また、このアトリエ復元のため、水戸にも事務局を開設することになり、当時、常陽銀行に勤務されていた梶山公平さんにその任をお願いし、水戸の仙波湖畔の美術館隣接地にアトリエ復元が完成した後も引き続き事務局をお願いして、当面の目的が終えたことから、東京の事務局を閉鎖した次第でした。また、同時に鶴田煕さんは副会長を降り、私も事務局長を降りました。最後に、今ではあまり知られていないようですが、そもそもそのアトリエ復元については、元持ち主であった酒井億尋先生からの話から始まったことで、当初、鈴木正治さんの協力も図面もなかった頃から、「自分の責任で500万円寄付するからアトリエをどこかに建て直してくれ。」と私や会長に約束したのがことの始まりでした。完成する前に亡くなりましたが、奥様の睦子さんや荏原製作所の相談役秘書がよくその遺志を承知されていたことから、寄付もそのまま実行されました。色々ありますが、最近になって「中村彝アトリエ保存会」が設立され、活動されているのを知り、ここにそのご努力に賛同し、コメントいたします。
by 阿王 桂 (2007-07-21 17:26) 

ChinchikoPapa

阿王桂様、ごていねいなコメントをお寄せくださりありがとうございます。中村彝アトリエの現所有者の方より拝借しました、鈴木良三会長当時の「中村彝会名簿」で、以前よりお名前を存じ上げておりました。
わたしは下落合界隈に住んで30年ほどになるのですが、たいへんお恥ずかしいことに、中村彝アトリエが現存していることにまったく気づかずにおりました。茨城県近代美術館にアトリエが「再建」されているということで、下落合のアトリエはとうに解体されてしまったものと、ひとり合点して思い込んでいました。前の谷間(林泉園)へ、新たなマンションが建てられたことも、どこか「壊されてしまった」という印象につながったのかもしれません。

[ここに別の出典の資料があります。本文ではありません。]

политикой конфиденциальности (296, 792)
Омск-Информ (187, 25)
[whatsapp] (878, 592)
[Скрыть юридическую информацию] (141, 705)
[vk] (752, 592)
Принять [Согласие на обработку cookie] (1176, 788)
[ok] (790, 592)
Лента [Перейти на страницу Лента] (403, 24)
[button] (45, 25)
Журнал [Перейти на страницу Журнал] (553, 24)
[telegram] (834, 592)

ところが、何年か前に、偶然、十返千鶴子さんの散歩エッセイを読んで、「まさか・・・」と思い確認しにうかがいましたところ、間違いなく目の前に赤い屋根のアトリエが存在していて驚愕いたしました。このことを当サイトでレポートしたあと、しばらくしてから所有者の方へお手紙を差し上げたというしだいです。

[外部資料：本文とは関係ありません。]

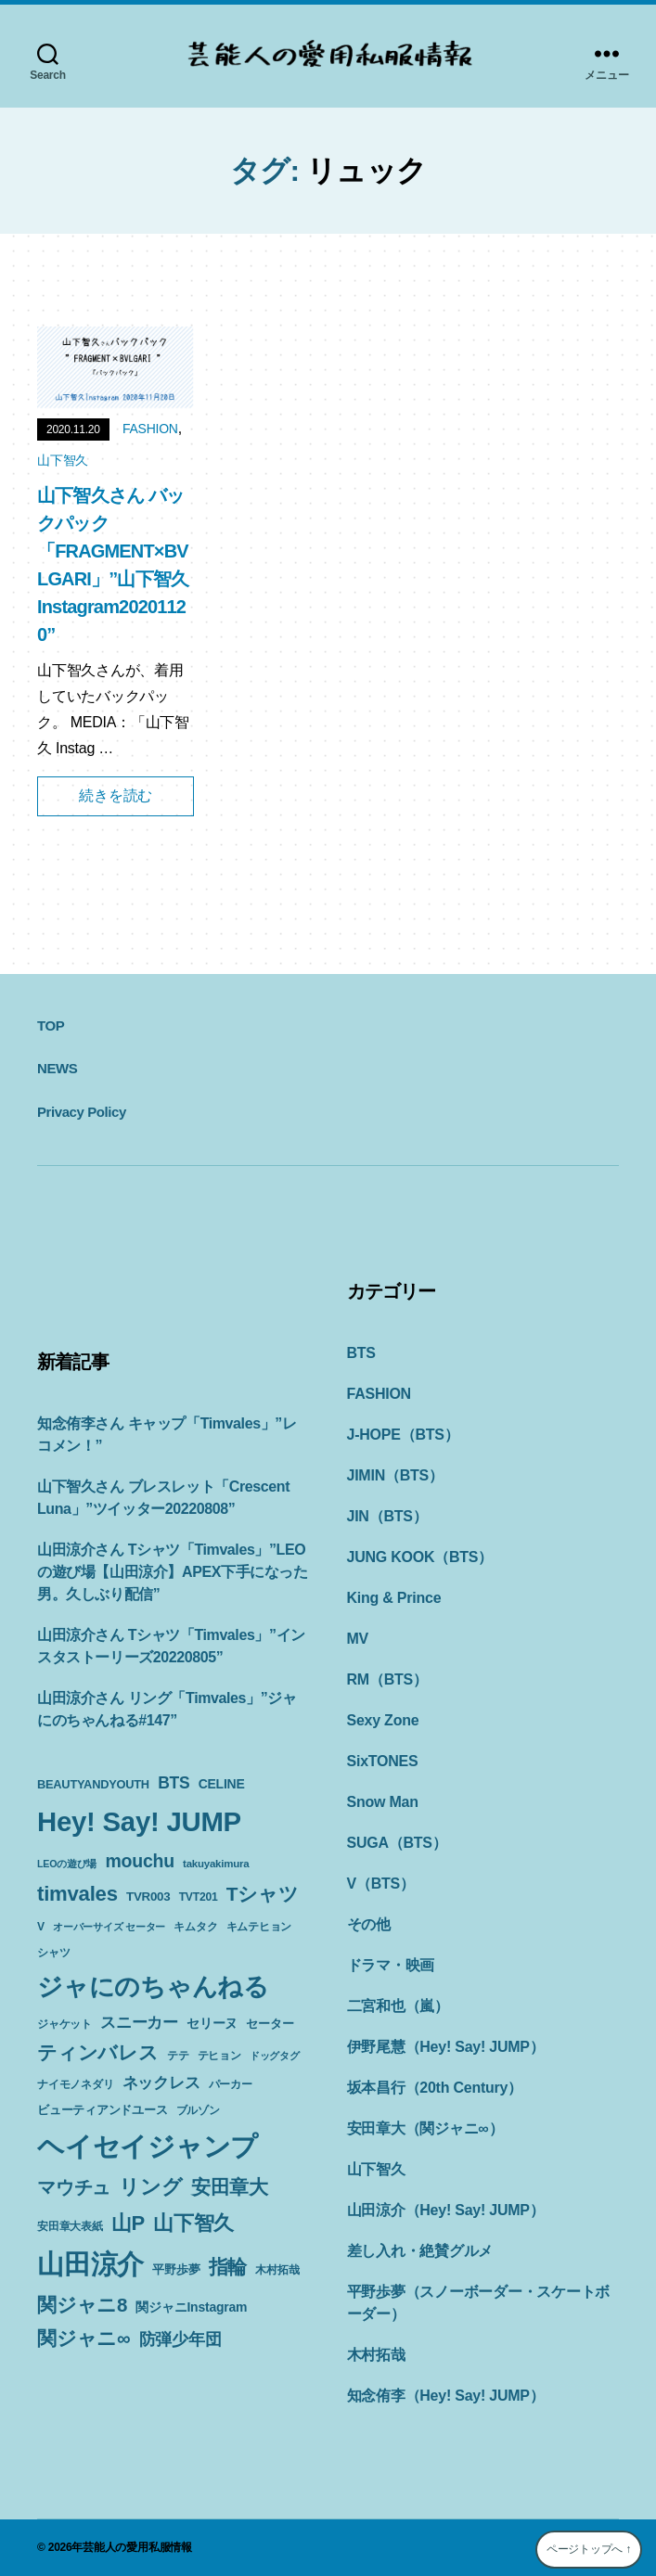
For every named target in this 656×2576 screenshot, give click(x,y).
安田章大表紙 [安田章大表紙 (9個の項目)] (70, 2226)
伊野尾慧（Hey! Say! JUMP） (446, 2047)
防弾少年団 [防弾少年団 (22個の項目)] (180, 2339)
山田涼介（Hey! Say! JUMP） (446, 2210)
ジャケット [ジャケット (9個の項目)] (64, 2024)
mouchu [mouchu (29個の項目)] (139, 1861)
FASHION (150, 428)
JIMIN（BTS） (395, 1475)
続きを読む (115, 795)
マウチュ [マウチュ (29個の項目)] (73, 2187)
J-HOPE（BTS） (403, 1434)
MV (358, 1639)
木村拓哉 (376, 2355)
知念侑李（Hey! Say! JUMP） (446, 2395)
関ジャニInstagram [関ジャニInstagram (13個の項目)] (191, 2307)
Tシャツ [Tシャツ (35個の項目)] (262, 1893)
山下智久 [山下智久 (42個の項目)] (193, 2223)
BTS (361, 1353)
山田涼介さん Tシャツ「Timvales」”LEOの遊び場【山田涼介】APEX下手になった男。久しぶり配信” (172, 1572)
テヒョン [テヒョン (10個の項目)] (219, 2055)
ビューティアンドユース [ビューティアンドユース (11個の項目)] (102, 2110)
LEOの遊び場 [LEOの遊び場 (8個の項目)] (66, 1863)
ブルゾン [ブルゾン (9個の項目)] (198, 2110)
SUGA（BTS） (397, 1843)
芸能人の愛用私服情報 (137, 2547)
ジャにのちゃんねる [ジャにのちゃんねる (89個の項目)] (153, 1986)
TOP (50, 1025)
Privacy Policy (81, 1112)
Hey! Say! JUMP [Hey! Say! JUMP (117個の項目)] (139, 1821)
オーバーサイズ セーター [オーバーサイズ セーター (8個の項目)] (109, 1926)
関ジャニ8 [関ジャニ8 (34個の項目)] (82, 2304)
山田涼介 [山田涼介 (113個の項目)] (90, 2264)
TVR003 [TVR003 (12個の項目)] (148, 1896)
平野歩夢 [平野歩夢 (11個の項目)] (175, 2269)
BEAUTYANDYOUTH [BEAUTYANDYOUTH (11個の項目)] (93, 1784)
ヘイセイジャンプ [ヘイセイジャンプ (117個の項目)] (147, 2146)
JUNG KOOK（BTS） (420, 1557)
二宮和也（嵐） (398, 2006)
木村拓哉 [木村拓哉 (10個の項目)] (277, 2269)
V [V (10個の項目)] (41, 1926)
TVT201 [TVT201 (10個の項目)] (198, 1896)
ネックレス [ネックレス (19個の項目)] (161, 2082)
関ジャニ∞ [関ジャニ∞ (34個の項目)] (83, 2338)
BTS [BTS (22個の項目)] (173, 1783)
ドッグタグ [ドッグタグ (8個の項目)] (275, 2055)
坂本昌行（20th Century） (434, 2087)
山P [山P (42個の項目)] (128, 2223)
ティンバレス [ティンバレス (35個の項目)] (98, 2052)
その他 (369, 1924)
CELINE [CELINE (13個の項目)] (222, 1783)
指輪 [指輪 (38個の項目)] (228, 2267)
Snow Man (382, 1802)
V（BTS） (381, 1883)
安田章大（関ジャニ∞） (425, 2128)
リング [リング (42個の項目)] (150, 2186)
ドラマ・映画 (391, 1965)
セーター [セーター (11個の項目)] (269, 2024)
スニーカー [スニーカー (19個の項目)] (139, 2022)
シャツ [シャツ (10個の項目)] (53, 1952)
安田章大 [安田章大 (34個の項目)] (229, 2187)
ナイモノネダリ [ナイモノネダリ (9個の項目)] (75, 2084)
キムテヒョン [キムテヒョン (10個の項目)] (259, 1926)
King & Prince (394, 1598)
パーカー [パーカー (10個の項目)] (230, 2084)
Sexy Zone (383, 1720)
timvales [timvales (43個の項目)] (77, 1893)
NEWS (57, 1068)
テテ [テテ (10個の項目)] (178, 2055)
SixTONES (382, 1761)
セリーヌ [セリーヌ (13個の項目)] (212, 2023)
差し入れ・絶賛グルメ (420, 2251)
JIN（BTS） (387, 1516)
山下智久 (62, 460)
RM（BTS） (387, 1679)
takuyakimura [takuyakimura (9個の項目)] (216, 1863)
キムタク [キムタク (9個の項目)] (195, 1926)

現在、「中村彝アトリエ保存会」で新宿区による保存ご賛同の署名をお願いしているのですが、活動をはじめてからわずか3ヶ月の短期間で、これほどたくさんのご署名が集まるのも、阿王様をはじめ中村彝の画業を後世へと伝承する中村彝会を、長年にわたって地道にささえてこられた方々の積極的なご活動やご努力、ご意志の基盤があったればこそ・・・と、このところ強く感じております。

> そもそもそのアトリエ復元については、元持ち主であった酒井億尋先生から
> の話から始まったこと
このお話は初めてうかがいました。当時の茨城県の新聞を読みますと、当初は下落合のアトリエを移築、のちにレプリカを新築という流れのように捉えておりました。記事中に、中村彝会の鈴木良三会長のお名前が頻繁に出ておりましたので、わたしは鈴木会長と一昨年の5月に亡くなられた建築家・鈴木正治様との間から移築あるいは新築のお話がスタートしたものだと思いこんでおりました。もっと早くから、水戸への移築あるいは再建のお話はスタートしていたのですね。
鈴木様のご遺族のお話によれば、水戸に建てられた彝アトリエの一部(採光窓のあたりとのことです)が、実際のアトリエとは異なってしまったと、最後まで悔やんでおられたとのお話をうかがっています。
アトリエ保存のゆくえは、いまだ区と所有者の方とでお話し合いが行われており、そのゆくえははっきりとしませんが、わたしも「保存会」の活動へ、たいへん微力ながら参加させていただきたいと思っております。
とても貴重な情報いただき、ほんとうにありがとうございました。重ねて、深くお礼申し上げます。